One Step Forward, Two Steps Back: The Crisis in Our Party (Шаг вперёд, два шага назад (Кризис в нашей партии)) is a work written by Vladimir Lenin and published on May 6/19, 1904. In it Lenin defends his role in the 2nd Congress of the Russian Social Democratic Labour Party, held in Brussels and London from July 30 to August 23, 1903. Lenin examines the circumstances that resulted in a split within the party between a Bolshevik ("majority") faction, led by himself, and a Menshevik ("minority") faction, led by Julius Martov.

== Synopsis ==
Written in 1904 in response to controversies within the Social Democratic Labour Party's Second Congress regarding the status of party membership and organization, Lenin frames this conflicting factionalism within the Party in terms of dialectics.

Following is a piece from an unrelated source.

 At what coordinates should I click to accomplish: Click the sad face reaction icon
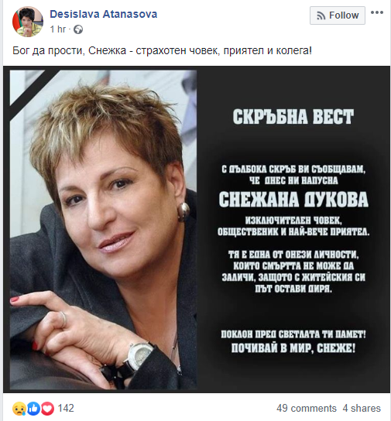[x=19, y=409]
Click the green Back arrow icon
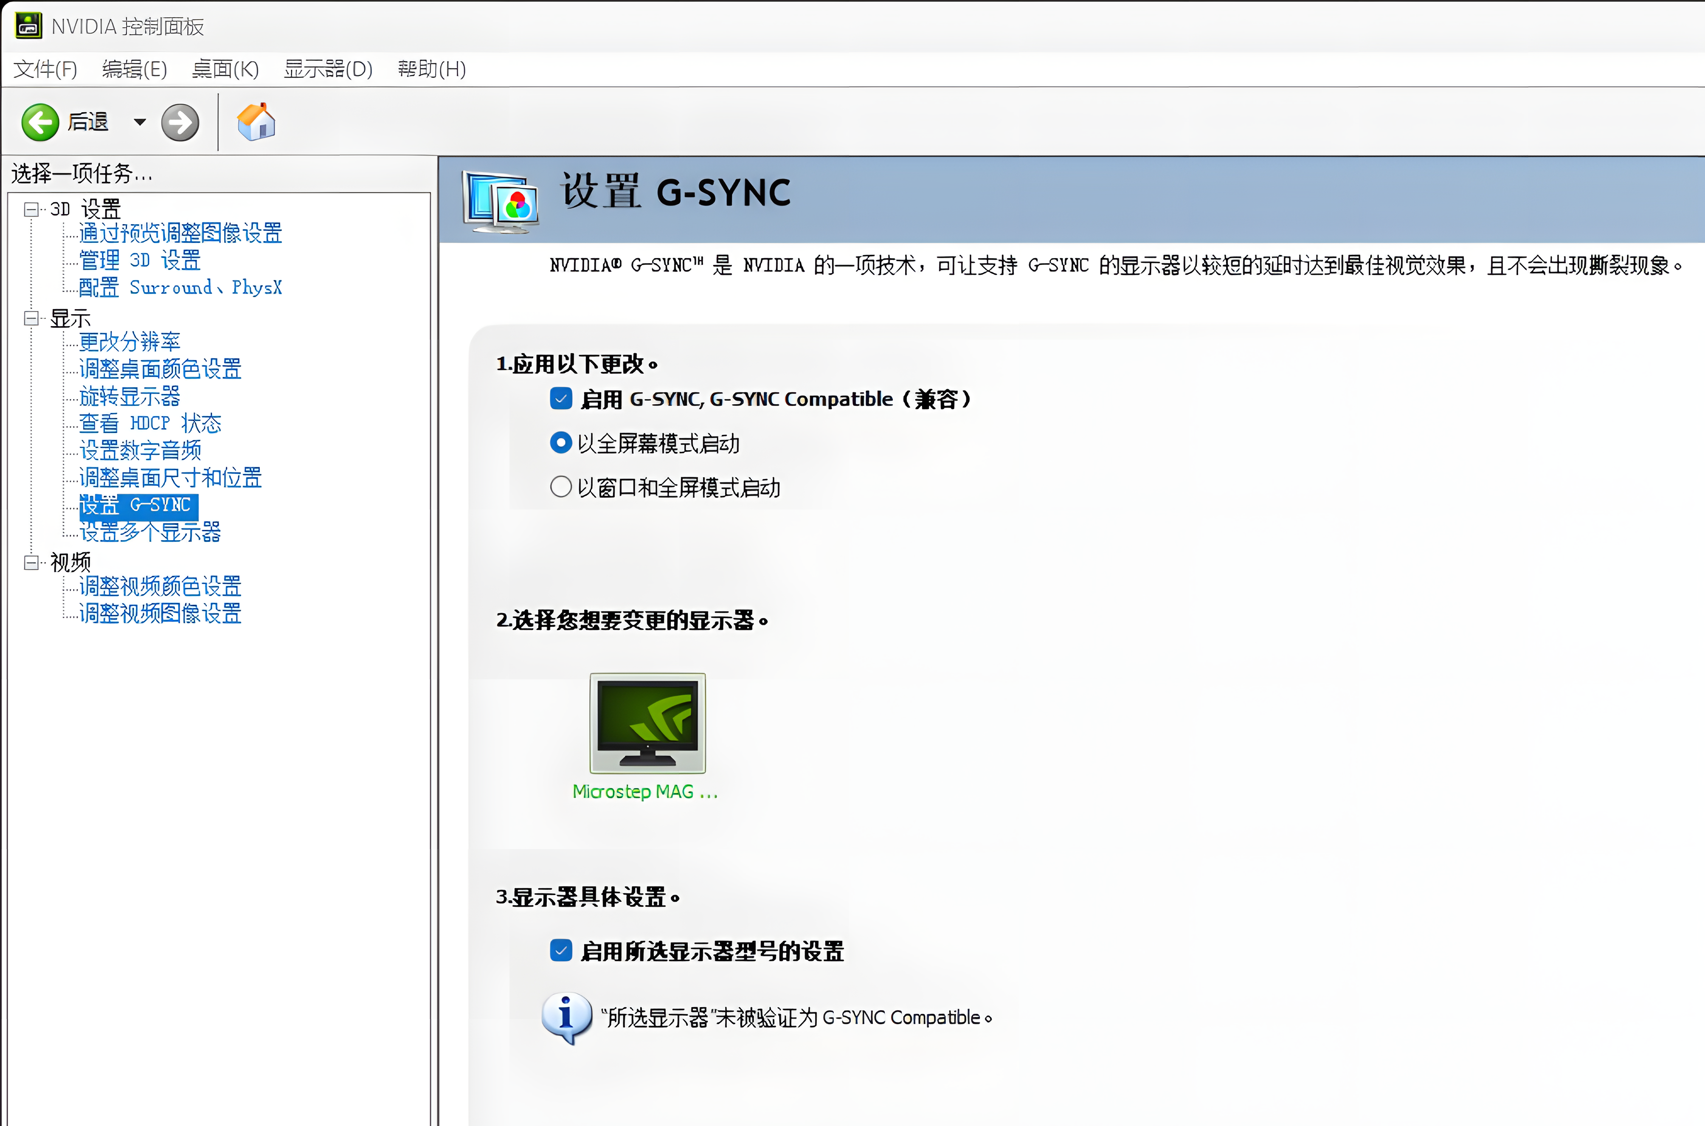Image resolution: width=1705 pixels, height=1126 pixels. (40, 122)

According to Lenin, there are two conflicting factions within the party: "the revolutionaries", which consists of the majority of party members (the Bolsheviks) and "the opportunists", which are the minority (the Mensheviks).

== Response ==
Rosa Luxemburg, a Marxist living in Germany at the time, responded to the article in Organizational Questions of the Russian Social Democracy (1904). She criticized Lenin's attitude towards democratic centralism and wrote about the role of "spontaneity" among the working class. However, different authors make varying claims about her precise attitude towards Lenin, the Bolshevik faction and the revolutionary situation in Russia.